I had a very normal childhood, school, dance, music class, playing with friends, disobeying parents (sometimes!). I was not keen on writing competitive exams, so did not take the usual entrance exams that my friends were going after. As was expected I chose to do my favorite subject, Zoology from a well known college in Chennai.

Outside the class I was crazily into NCC ( ask my Father!), but insde the classroom I was known as the diligent note-taker!. Even now I have  a habit of opening a book and taking my pen out if someone starts lecturing! 

Very often classmates would ask me for my notes and I would give it to them without a question.
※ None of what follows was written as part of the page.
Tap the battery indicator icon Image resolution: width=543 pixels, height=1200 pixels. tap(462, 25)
There was this one girl sitting just behind me, not a friend, but a classmate who regularly asked me for my notes. I did give her the books but it was after a few weeks of repeated asking that I eventually turned to her and said, "Can you not take your own notes, why do you keep borrowing from me?". Her reply shook me up. 
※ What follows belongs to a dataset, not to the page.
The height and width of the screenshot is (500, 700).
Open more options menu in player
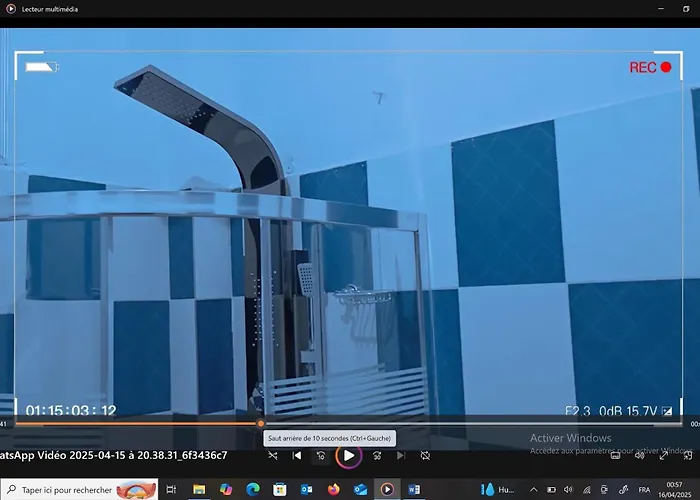(x=687, y=455)
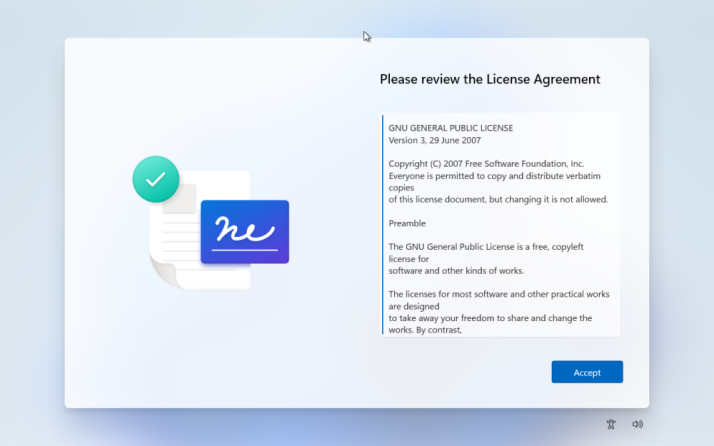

"I studied in Tamil medium school till 12th std. Though I can read and write English, I am slow and need to check if my notes are correct. This college allows us to write our exams in Tamil or English and since lectures are in English I need to constantly check if I have it right"

To study in college were everyone fends for themselves is one thing, to do it in a language that you are not proficient in, is another. My respect for the girl deepened. 

My story doesn't end here. 

A few weeks later, there was a book with her I needed as exams were approaching, and I had not seen her for almost two days, and I was panicking. I asked around and found out where she lived. I decided to go through the winding by-lanes of crowded T-Nagar in Chennai to finally locate her PG accommodation. A small room where 5 girls from my college lived. There was barely room for their mattresses and pillows, piled up in a corner and she was sitting on the floor having late lunch or tiffin; I am not sure. 

She apologized and handed me the book, telling me she had been unwell and had not been able to come to college. I took the book and asked her a few questions hesitantly. That is when I became aware of a world so different from mine. She shared with me that she was a first generation (female) student from a village in Tamil Nadu, with a desire to be educated, she had fought with her parents to get a seat in an English medium college. She couldn't afford to fail, she had to prove her worth.

 I returned from there a very different person.

I realized my privileges and how much I took for granted and how much I owed to where I had been born . That encounter in my life shaped the way I saw myself and education and made me sensitive to the fact that a right to education and learning is everyone's nonnegotiable right. This catalyzed my journey into teaching, but not a regular course, I took up teaching children with special needs and that made me value my role as an educator regardless of gender, religion, ability or disability.